A study suggests that “chief” cells in the stomach act as reserve stem cells that are activated by tissue damage and may be the long-sought source of gastric cancer.
In healthy individuals, chief cells, which are found at the base of corpus glands in the stomach, act as producers of digestive enzymes. However, if the gut undergoes damage or genetic mutation, these cells have the ability to convert into stem cells that can lead to gastric cancer, according to a study published last week (June 5) in Nature Cell Biology.
“This is the first definitive demonstration that that a subset of chief cells is cancer prone and can serve as the origin of gastric cancer,” says study coauthor Nick Barker, who studies cancer and stem cells at A*STAR Institute of Medical Biology (IMB) in Singapore.
Still, the identity of gastric-cancer forming cells has been controversial, and not all researchers are convinced Barker’s study has resolved the debate.
A long-standing theory in gastroenterology is that stem cells in the stomach arise in the isthmus, the region located around the middle of the corpus glands. These cells migrate to the tops and bottoms of the glands, replenishing lost cells and maintaining homeostasis. Mutations in these stem cells, many scientists believe, can lead to precancerous lesions, such as metaplasia (abnormal change in tissue).
In recent years, however, a new hypothesis has emerged. Based on the observation of spasmolytic polypeptide-expressing metaplasia (SPEM), James Goldenring at Vanderbilt University and colleagues proposed that this specific type of metaplasia in the stomach arises from chief cells that converted (or “transdifferentiated”) into a different cell type. “It’s very difficult to see it happening, and people have questioned whether this is really happening in humans,” Barker says. “It's controversial.”

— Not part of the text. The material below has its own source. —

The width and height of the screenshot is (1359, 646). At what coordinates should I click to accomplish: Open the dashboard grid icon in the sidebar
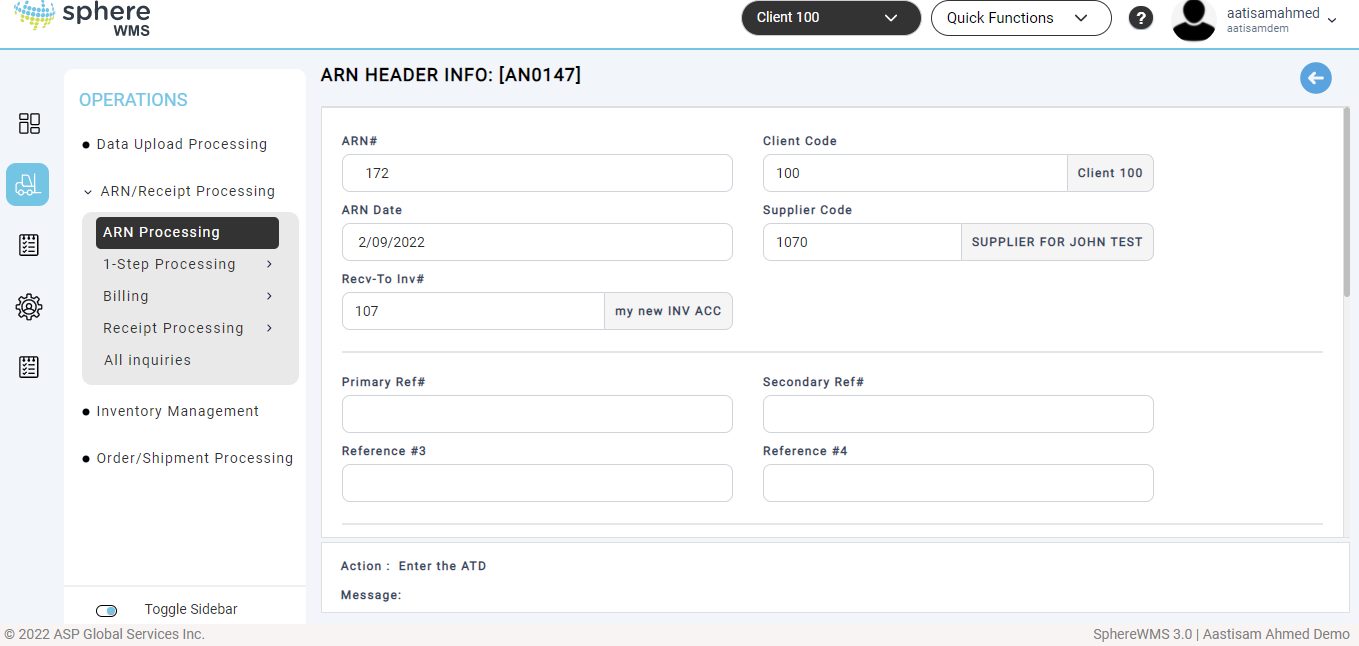pyautogui.click(x=29, y=123)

For example, in 2015, a group of researchers led by Timothy Wang, a gastroenterologist at Columbia University reported that when they used a diphtheria toxin to kill off chief cells in the stomachs of mice, mutations to the remaining cells still gave rise to metaplasia and cancer. “His conclusion was that . . . chief cells cannot be the cell-of-origin of that cancer,” Barker says.
To further address this question, Barker and colleagues created a mouse model in which they discovered Lgr5, a gene typically expressed in adult stem cells across various tissues, selectively labelled only a subset of chief cells (around 40 percent). This calls into question the conclusions of Wang’s study, Barker says, because that experiment only ablated chief cells expressing Lgr5, meaning others were left intact, making it impossible to come to the conclusion that chief cells did not give rise to metaplasia.
Through additional experiments, Barker’s team discovered that these Lgr5-labelled chief cells could give rise to cell regeneration when exposed to injury. In addition, when the researchers introduced mutations associated with gastric cancer, these chief-cells-turned-stem-cells led to metaplasia. “Under normal conditions, these cells behave as differentiated chief cells, whereas if you damage the tissue, they are activated and they function as stem cells,” says study coauthor Marc Leushacke, a research scientist at the IMB.
“I wasn’t surprised by the finding because they basically support everything that we've found for the last 15 years,” Goldenring, who did not take part in this study, tells The Scientist. “This gets us back to the point of recognizing that chief cells are the origins of SPEM.”
Wang, however, is not convinced. More data are needed to definitively say the chief cell hypothesis is true, he says. For example, it is important to investigate the entire gland, not just the bottom (in the chief cell zone), to prove that the stem cells don't come from higher up in the glands, such as in the isthmus zone, where stem cells are typically located. He adds that it would be useful to see a more detailed time course of the process, along with markers to clarify where the regeneration is predominantly originating from. Ablation studies would also be useful, where either the isthmus stem cells or chief cells are blocked, and then re-investigate if the effects still occur.
Others take pause with the authors’ claim that their study shows that gastric cancer originates from chief cells. “They claim that this is a cell-of-origin of gastric cancer, but there’s no gastric cancer in this paper at all,” says Stuart McDonald, a stem cell biologist at Barts Cancer Institute in the U.K. who was not involved in the study. “So the model they use, it forms a metaplasia, but as far as I know, they don't go to cancer."
Goldenring says that a definitive link between metaplasia in the stomach and gastric cancer is still lacking in both animal and human studies. One of the reasons for this, he adds, is that researchers have yet to come up with a true model of gastric cancer in mice.
Settling this debate could have important implications for both the prevention and treatment of cancer. For example, Barker says, if scientists can be sure that chief cells are the cell-of-origin for gastric cancer, they can try to elucidate the mechanisms that lead to cancer, and potentially stop those from happening in people who are more likely to develop it. In addition, Wang says, “we think that the stem cells are expanded, early on, by carcinogenic injury, and this is potentially an early biomarker for gastric cancer risk, for example.”
Researchers agree that this debate is far from over, and that more work is needed to fully understand how gastric cancer arises. “I think the paper serves a purpose in that it helps to drive interest in the stem cell biology in the stomach,” McDonald says, “because we’re clearly just at the beginning of understanding what’s going on.”